In a clinical study of a test devised to detect colorectal cancer it was found that 13% of people without cancer received a positive result (false positive) and 8% of people with cancer received a negative result (false negative). According to the American Cancer Society, the lifetime risk of developing colorectal cancer is about 1 in 22 (4:49%) for men and 1 in 24 (4:15%) for women. According to the World Bank the population of the U. S. is 50:52% female.
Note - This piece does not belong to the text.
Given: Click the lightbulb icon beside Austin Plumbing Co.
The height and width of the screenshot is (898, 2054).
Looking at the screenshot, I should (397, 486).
If we simplify the model assuming that there are only two genders, male and female, (a) what is the probability that a person with undisclosed gender will develop colorectal cancer in their lifetime? (b) what is the probability that a person with undisclosed gender has colorectal cancer, given that they took the test twice and the results were positive the first time and negative the second time?

Answer 1

a)

P(MC) = probability of men developing colorectal cancer = 0.0449

P(FC) = probability of women developing colorectal cancer = 0.0415

P(F) = proportion of a person being female = 50.52% = 0.5052

P(M) = proportion of a person being female = 49.48% = 0.4942

Overall probability of developing cancer be P(C)
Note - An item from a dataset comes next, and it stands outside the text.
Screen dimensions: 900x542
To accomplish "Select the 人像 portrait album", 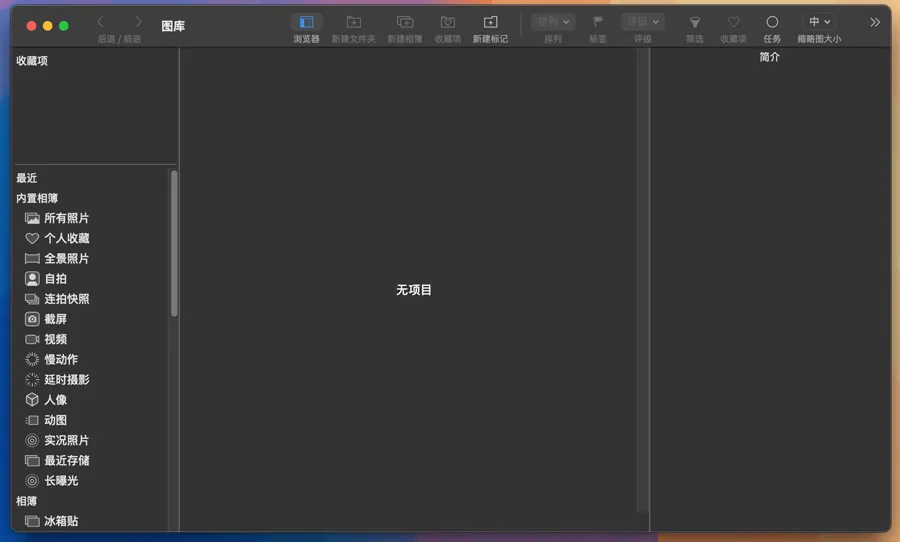I will tap(55, 400).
Then P(C) = P(M)*P(MC) + P(F)*P(FC)

=0.4942*0.0449 +  0.5052*0.0415

= 0.04316

The probability that a person with undisclosed gender will develop colorectal cancer in their lifetime is 0.04316 or 4.316%.

b)

Let P(+ve) represent probability of positive result

and P(-ve) represent probability of negative result

Also, Let P(C) =overall probability of any person having cancer

and P(NC) =overall probability of any person having cancer

From given information, we have

P(-ve / C) = 8% = 0.08

P(+ve / C) = 1 - 0.08 = 0.92

P(+ve / NC) = 13% = 0.13

P(+ve / C) = 1 - 0.13 = 0.87

Let E =event that results were positive the first time and negative the second time for any person.

Then,

We need to find the probability that the person has cancer given that event E has occured.

From, Bayes' theorem

P (C | E) = P(E | C) *P(C) /P(E)

P(C) = 0.04316

P(NC) = 1-0.04316 = 0.9568

P(E given that person has cancer) = P(E | C)

= P(+ve / C)*P(-ve / C)

=0.92*0.08

=0.0736

P(E given that person does not have cancer) = P(E | NC)

= P(+ve / NC)*P(-ve / NC)

=0.13*0.87

=0.1131

Therefore,

P (E) = P(E | C) * P(C)+ P(E | NC)*P(C)

=0.0736* 0.04316 + 0.1131* 0.9568

=0.1114

P (C | E) = P(E | C) *P(C) /P(E)

=0.0736* 0.04316 / 0.1114

=0.0285

Therefore, the probability that a person with undisclosed gender has colorectal cancer, given that they took the test twice and the results were positive the first time and negative the second time is 0.0285.